_KUTIPAN HALAMAN_.
┏━━
Bagi PT Semen Indonesia (Persero) Tbk, angka tujuh tentu bernilai istimewa. Tepat 7 Agustus 1957, Presiden Soekarno meresmikan pabrik semen bergengsi ini dengan kapasitas terpasang seperempat juta ton per tahun.
Laporan NUKE FATMASARI, Pekanbaru
Dalam pidato Soekarno masa itu menegaskan, laju pembangunan di Pulau Jawa bukan saja sangat pesat, tetapi bahkan meningkat dahsyat di masa depan. Sementara pasokan semen pada saat itu, hanya bertumpu pada produksi PT Semen Padang (Persero) yang sudah eksis mulai 1910.
Selain itu, dengan lebih tegas Soekarno juga mengatakan bahwa ia sangat menaruh harapan besar pada perkembangan kemajuan PT Semen Gresik yang mampu bersaing dan bakal menunjukkan pada dunia bahwa bangsa Indonesia mampu berkarya mengolah sendiri sumber daya alam (SDA) negerinya.
Siapa sangka kemudian, 56 tahun setelah itu, dalam Rapat Umum Pemegang Saham Luar Biasa (RUPSLB) yang berlangsung di Surabaya, 7 Januari 2013, diputuskan bahwa atribut PT Semen Gresik (Persero) Tbk diganti menjadi PT Semen Indonesia (Persero) Tbk. di mana tiga pekan sebelumnya, yakni 18 Desember 2012, BUMN persemenan ini tampil sebagai perusahaan multinasional setelah mengakuisisi pabrik semen Than Long Cement Vietnam, sekaligus memiliki 70 persen sahamnya.
Kepada wartawan, Dirut PT Semen Indonesia (Persero) Tbk, Dwi Soetjipto menjelaskan, perubahan nama PT Semen Gresik menjadi PT Semen Indonesia hanya satu langkah kecil saja dari strategi terintegrasi perseroan mencapai strategic-holding menuju industri semen terkemuka di tingkat regional, bahkan global.
“Kami siap untuk menjadi pemenang (kampiun), bukan hanya di dalam negeri melainkan juga di dunia internasional,” ujar Dwi Soetjipto yang pernah belasan tahun malang melintang di PT Semen Padang Indarung, baru-baru ini melalui telepon selulernya. Dwi juga mengakui, kompetisi bisnis persemenan semakin ketat dan terus meningkat tajam. “Untuk itulah, dengan lebih mengaksentuasikan, BUMN persemenan harus memacu kinerja dengan optimal serta memacu kualitas pelayanan bisnis. Itu karena semen sangat berperan penting sebagai tonggak vital pembangunan,” ucapnya yang juga menjabat Dirut PT Semen Indonesia.
┗━━
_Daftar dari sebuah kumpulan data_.
┏━━
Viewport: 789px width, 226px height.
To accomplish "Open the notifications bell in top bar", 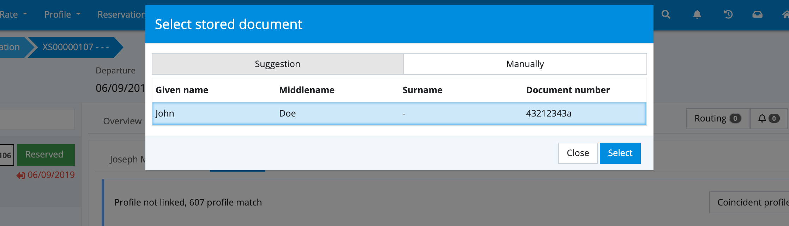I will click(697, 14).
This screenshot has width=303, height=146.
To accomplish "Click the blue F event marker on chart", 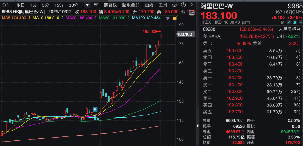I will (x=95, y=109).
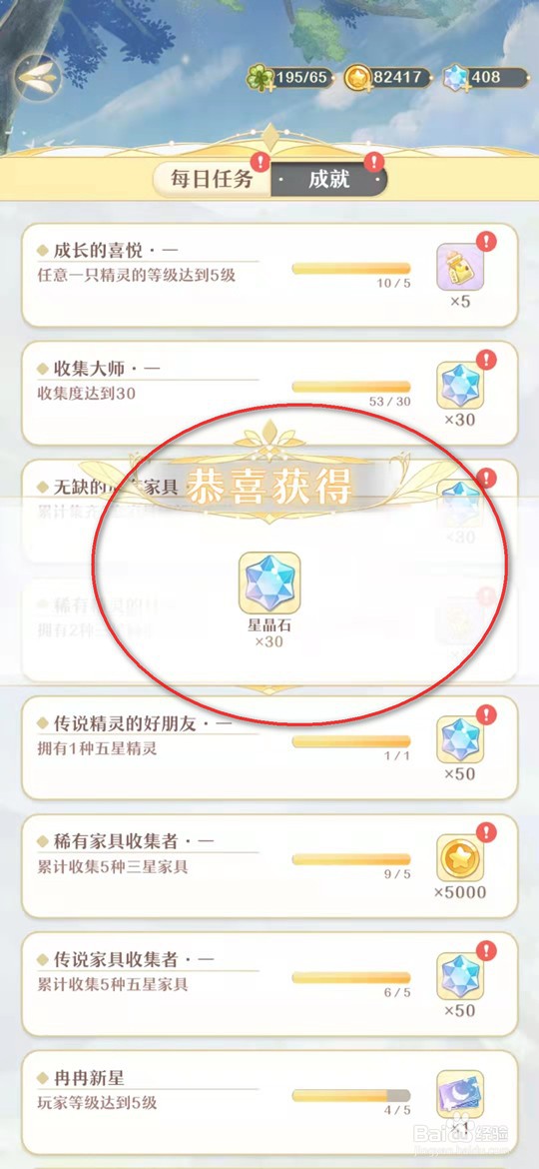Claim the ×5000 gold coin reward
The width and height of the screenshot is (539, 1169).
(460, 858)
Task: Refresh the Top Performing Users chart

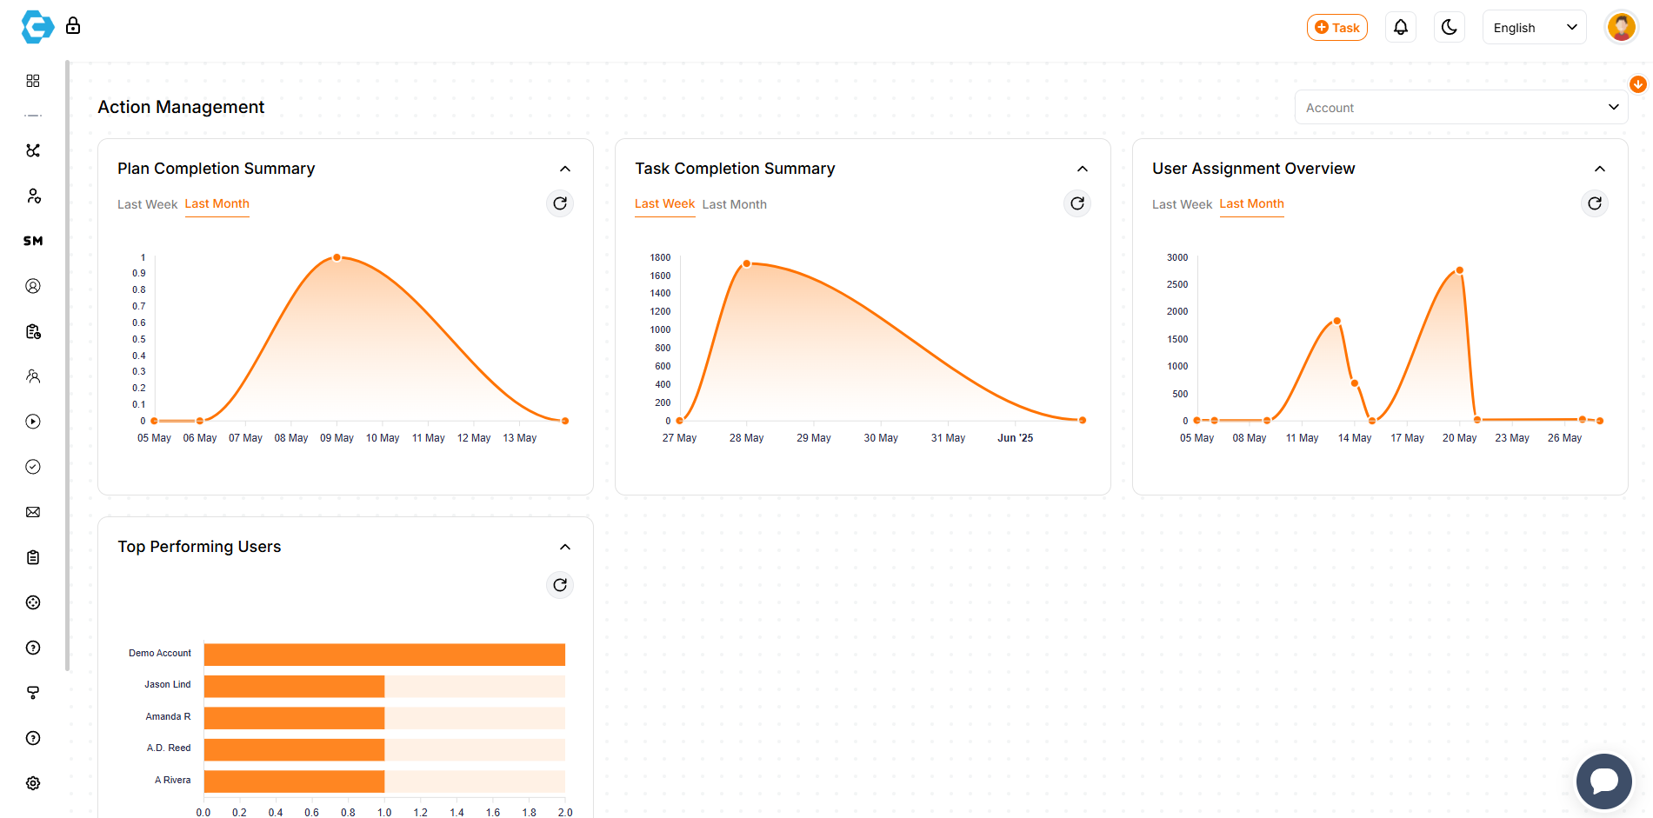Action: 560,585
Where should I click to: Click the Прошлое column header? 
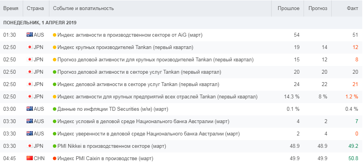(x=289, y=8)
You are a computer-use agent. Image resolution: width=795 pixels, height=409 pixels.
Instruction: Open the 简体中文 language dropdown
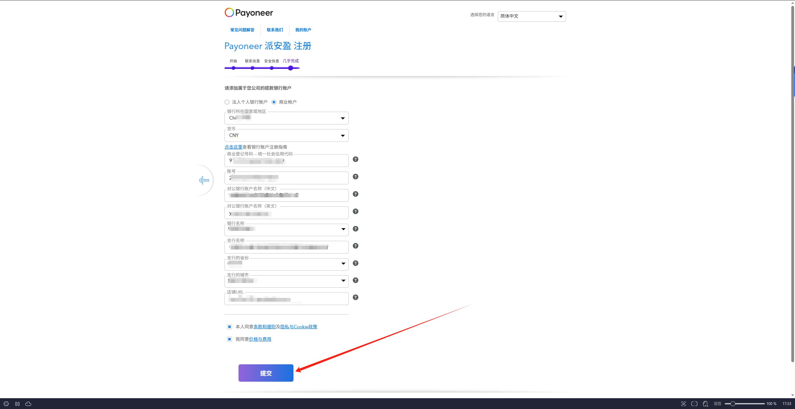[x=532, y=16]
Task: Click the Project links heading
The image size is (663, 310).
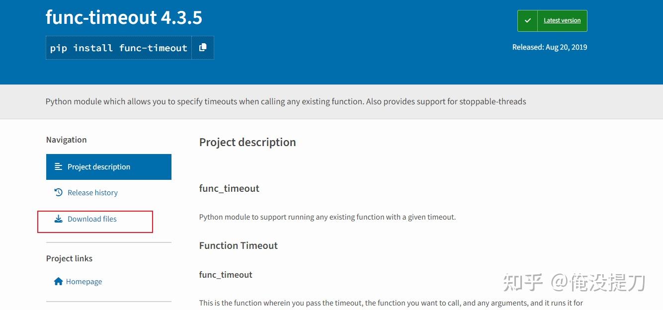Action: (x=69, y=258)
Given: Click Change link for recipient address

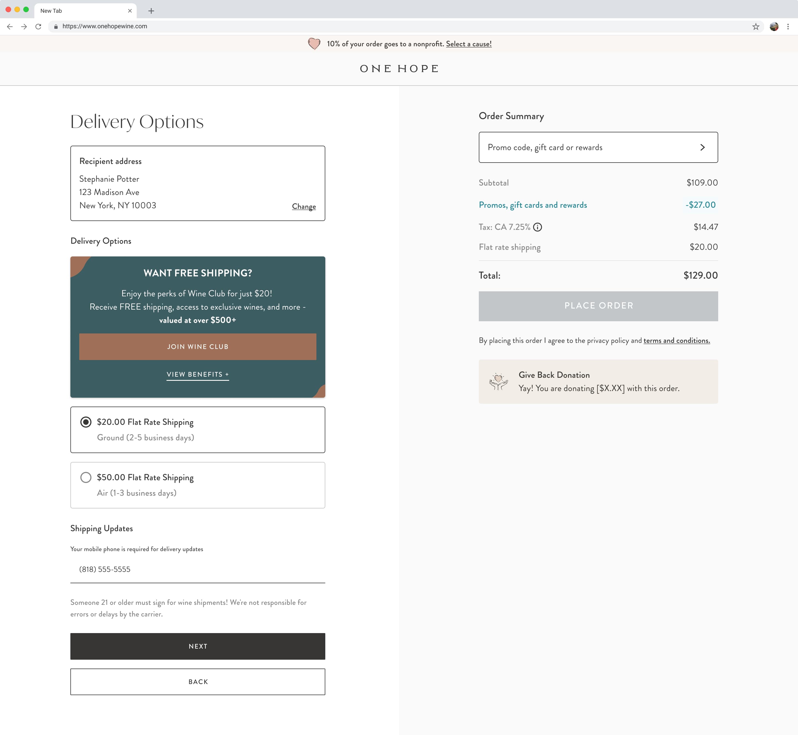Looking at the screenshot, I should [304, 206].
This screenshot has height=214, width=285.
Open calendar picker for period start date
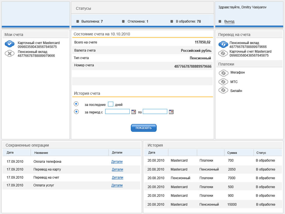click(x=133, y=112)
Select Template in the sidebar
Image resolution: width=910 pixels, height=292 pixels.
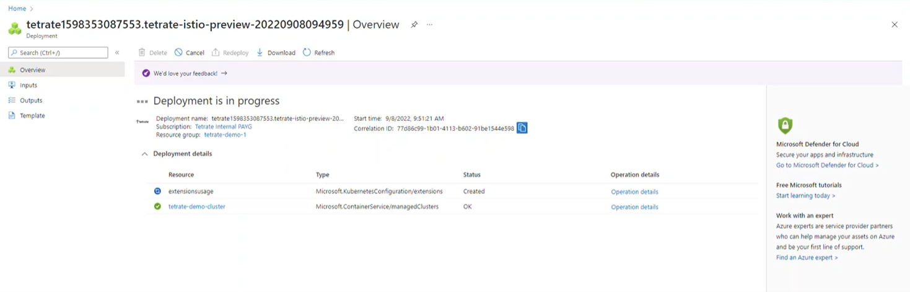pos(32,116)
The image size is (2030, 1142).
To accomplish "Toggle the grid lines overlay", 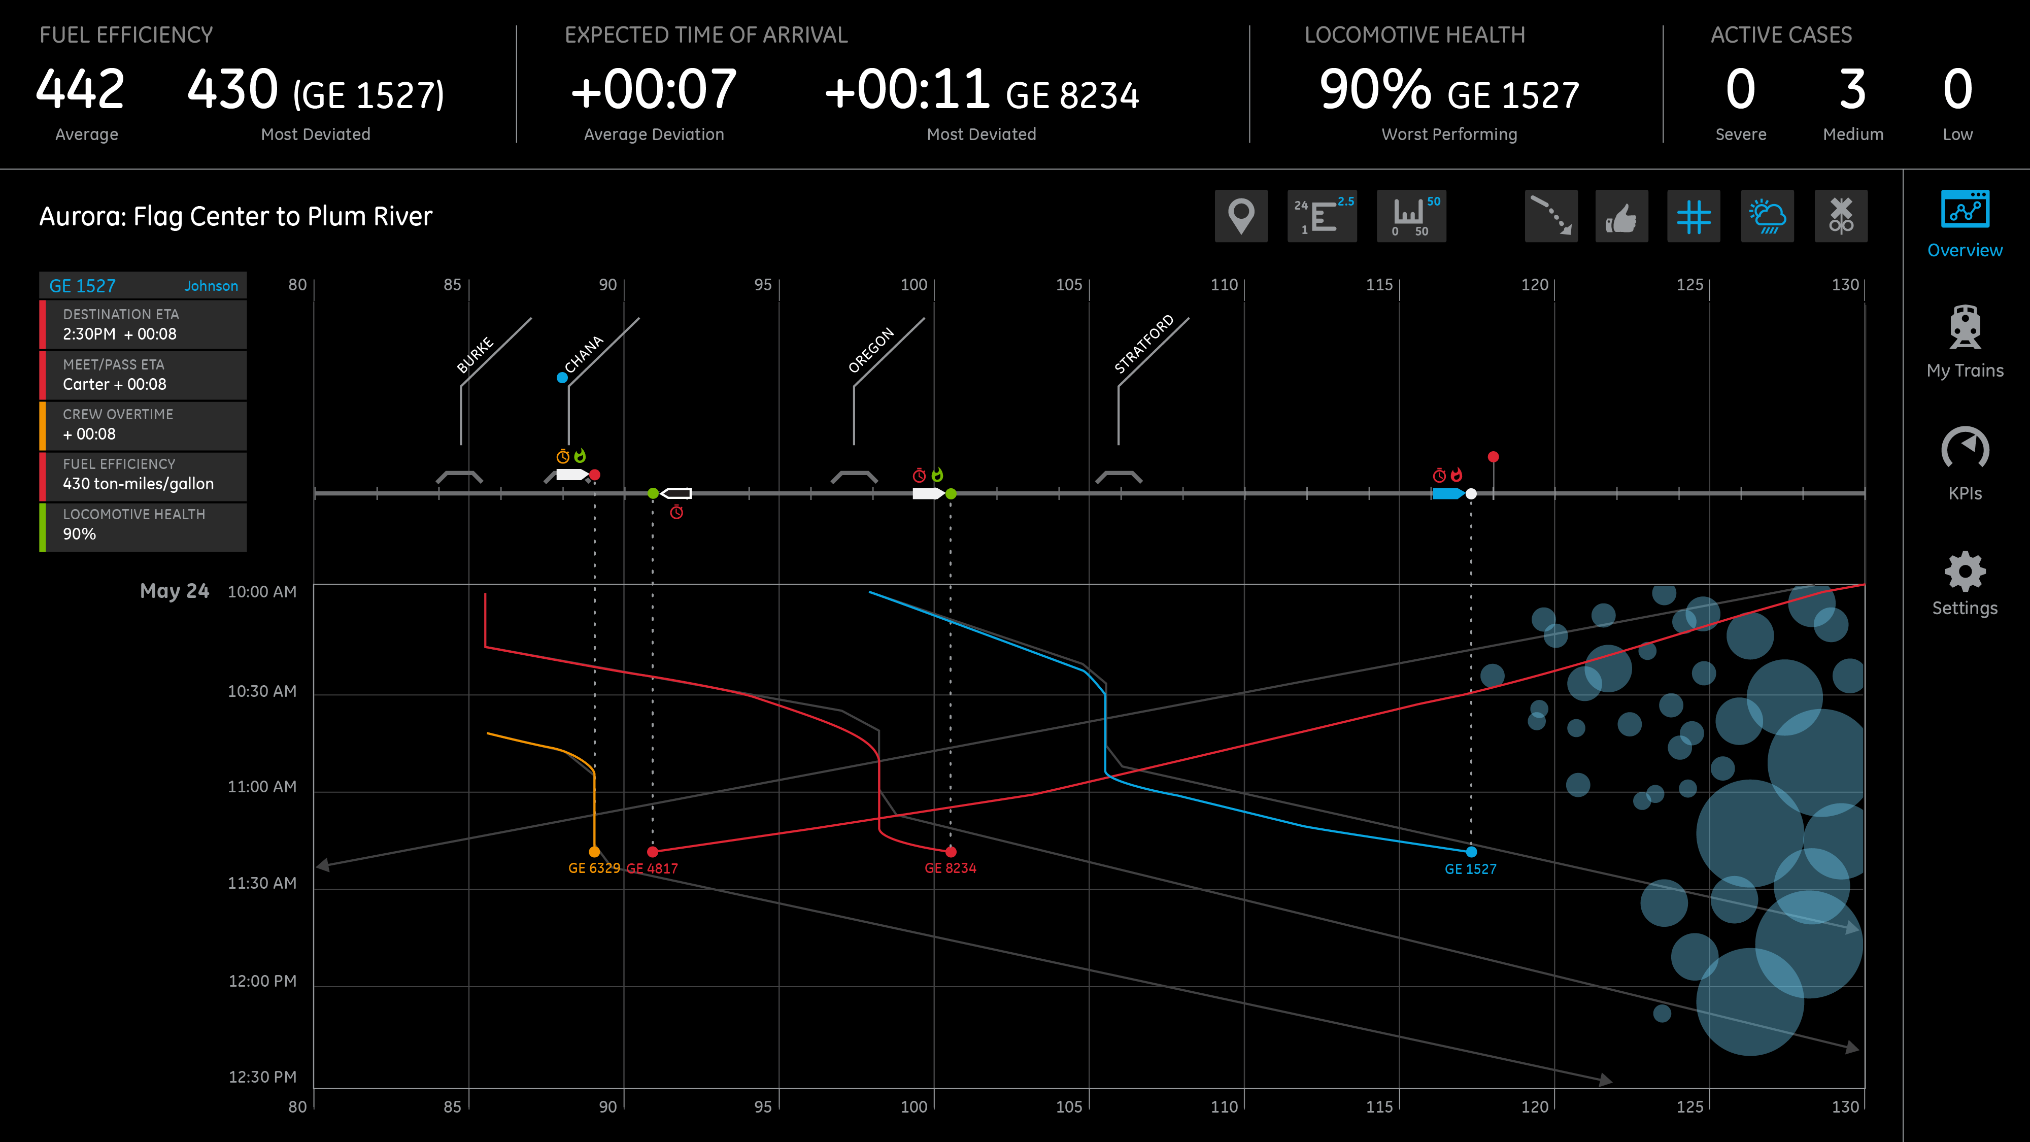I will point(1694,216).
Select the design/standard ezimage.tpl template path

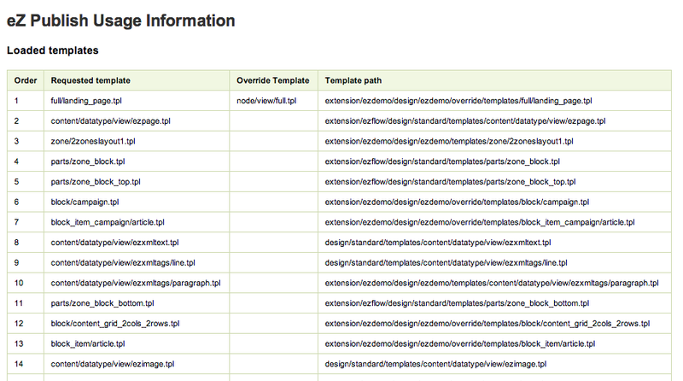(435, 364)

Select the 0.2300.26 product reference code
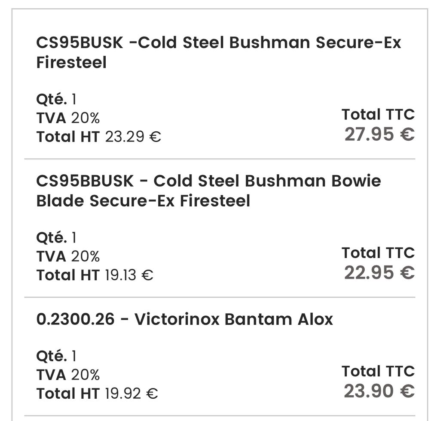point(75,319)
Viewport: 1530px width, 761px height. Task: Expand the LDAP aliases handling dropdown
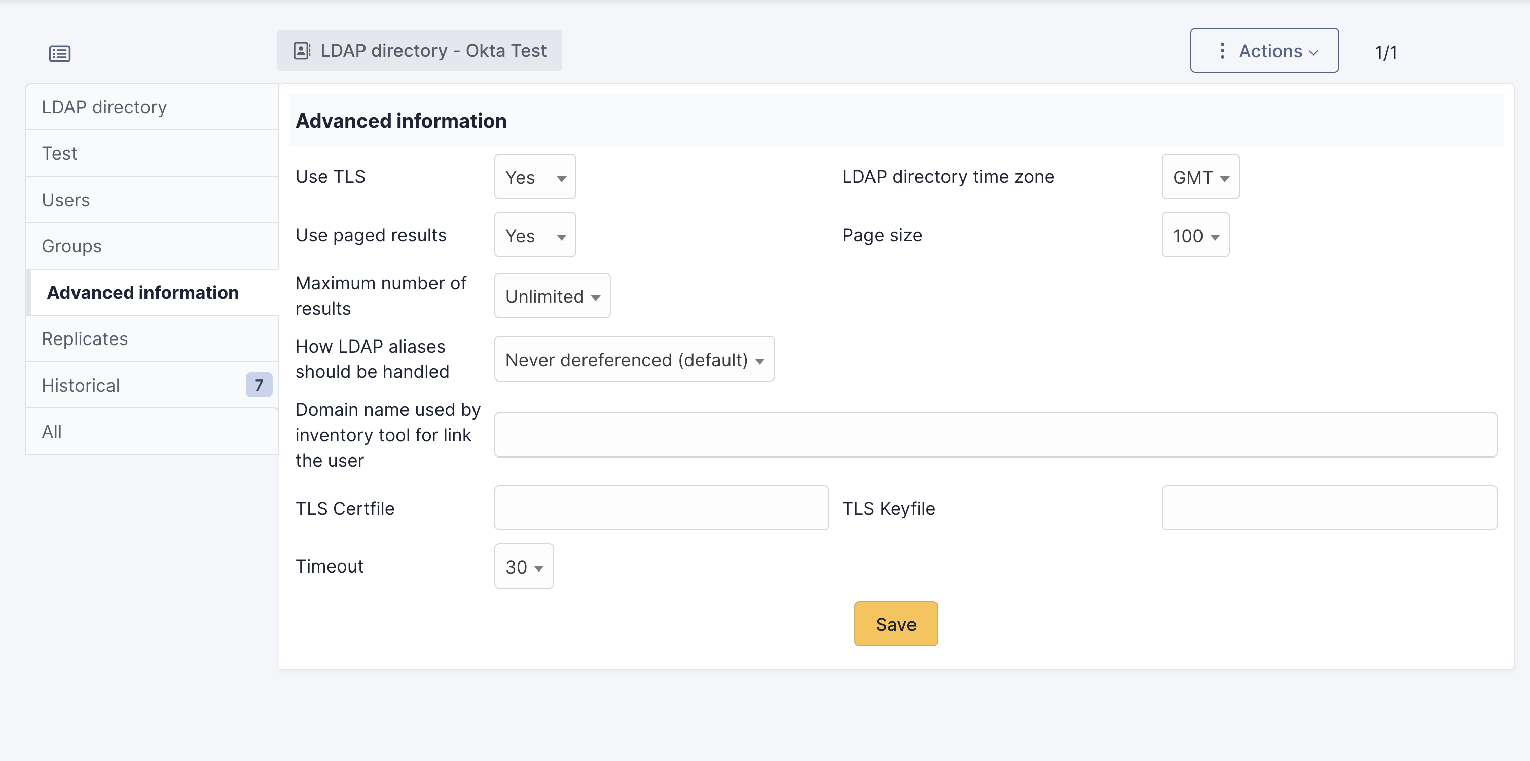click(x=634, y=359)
┗━━
_KERJAKAN BERIKUT INI_.
A - Jawablah pertanyaan berikut berdasarkan kutipan halaman.
(i) Pada tanggal berapa Presiden Soekarno meresmikan pabrik semen tersebut?
(ii) Berapa persen saham Than Long Cement Vietnam yang dimiliki setelah akuisisi?
(iii) Di kota mana RUPSLB tanggal 7 Januari 2013 berlangsung?
B - Tuliskan ulang bagian kutipan halaman dari "Siapa sangka kemudian, 56" sampai "regional, bahkan global." tanpa mengubah satu kata pun.
Daftar ini diambil dari sumber yang berbeda.

_JAWABAN TIAP TUGAS_.
A -
(i) 7 Agustus 1957
(ii) 70 persen
(iii) Surabaya

B -
Siapa sangka kemudian, 56 tahun setelah itu, dalam Rapat Umum Pemegang Saham Luar Biasa (RUPSLB) yang berlangsung di Surabaya, 7 Januari 2013, diputuskan bahwa atribut PT Semen Gresik (Persero) Tbk diganti menjadi PT Semen Indonesia (Persero) Tbk. di mana tiga pekan sebelumnya, yakni 18 Desember 2012, BUMN persemenan ini tampil sebagai perusahaan multinasional setelah mengakuisisi pabrik semen Than Long Cement Vietnam, sekaligus memiliki 70 persen sahamnya.
Kepada wartawan, Dirut PT Semen Indonesia (Persero) Tbk, Dwi Soetjipto menjelaskan, perubahan nama PT Semen Gresik menjadi PT Semen Indonesia hanya satu langkah kecil saja dari strategi terintegrasi perseroan mencapai strategic-holding menuju industri semen terkemuka di tingkat regional, bahkan global.